4 Zoals dit gebroken brood verspreid was over de bergen en tot één geheel werd samengebracht, laat zo, uw kerk verzameld zijn van de uiteinden van de aarde in uw rijk. Want van U is de luister en de kracht door Jezus Christus tot in eeuwigheid.
In vers 1 staat: Περὶ δὲ τῆς εὐχαριστίας (Die apostolischen Väter, Neubearbeitung der Funkschen Ausgabe von Karl Bihlmeyer, Erster Teil, Tübingen 1956, 5).
Zoals ik al zei: dat is een heel oud geschrift uit de vroeg-christelijke kerk.

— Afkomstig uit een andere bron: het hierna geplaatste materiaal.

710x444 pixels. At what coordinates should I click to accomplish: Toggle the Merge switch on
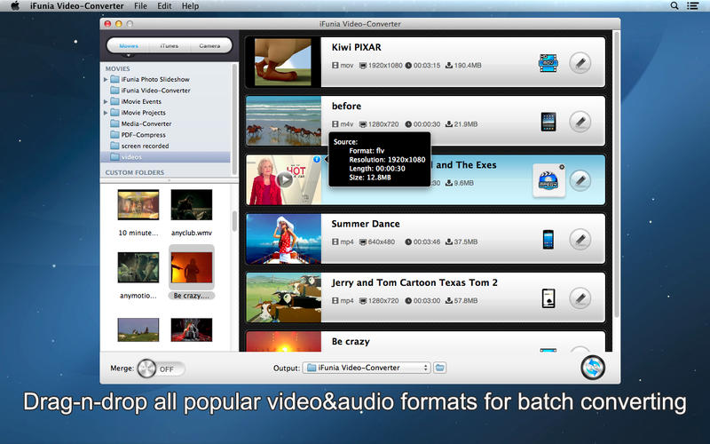160,368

En een belangrijk geschrift, want we weten dat het bijna in de bijbel was terechtgekomen!
Achtergrondinformatie:
Ter inleiding op de lezing heb ik verteld:
Voluit is de titel: Διδαχὴ κυρίου διὰ τῶν δώδεκα ἀποστόλων τοῖς ἔθνεσιν (geciteerd naar: Die apostolischen Väter, Erster Teil, 1). Dat betekent: Onderwijs van de Heer, door de twaalf apostelen, aan de volkeren (in dat eerste woordje ‘didache’ hoor je ons woord didactiek doorklinken).
Het is heel oud boek, geschreven aan het begin van de tweede eeuw.

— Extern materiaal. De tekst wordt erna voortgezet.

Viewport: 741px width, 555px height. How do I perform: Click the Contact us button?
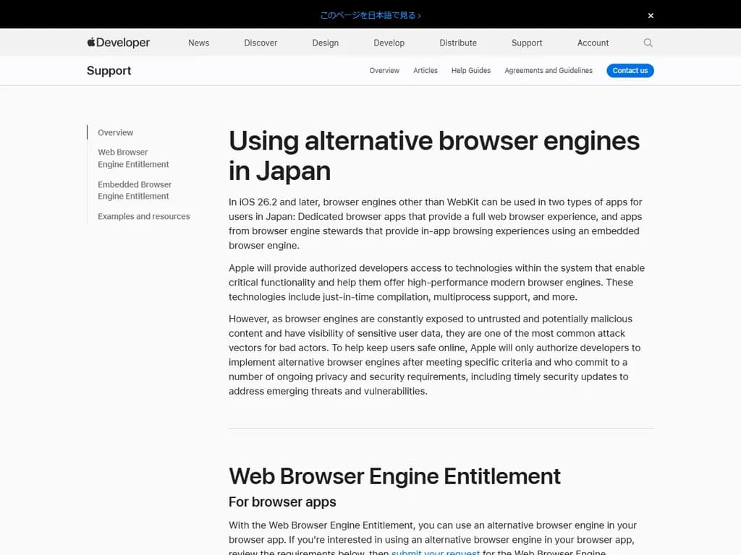coord(630,70)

In vroeg-christelijke gemeenten werd eruit gelezen.
Bijna was het in de Bijbel terecht gekomen. Dat weten we omdat kerkvader Athanasius in een van zijn Feestbrieven (uit het jaar 367) de zevenentwintig boeken opsomt die volgens hem tot het Nieuwe Testament behoren; en daarbij opmerkt: maar Didache hoort er niet bij (vgl. A.F.J. Klijn, Apostolische Vaders 1, 225vv.). Als je dat hoort, dan weet je: Didache was een boek met gezag; anders was het voor Athanasius niet nodig geweest zich ertegen af te zetten.
Athanasius kreeg zijn zin: Didache verdween uit beeld. Pas in het jaar 1873 werd het in een heel oud handschrift herontdekt. In 1883 werd de tekst voor het eerst uitgegeven.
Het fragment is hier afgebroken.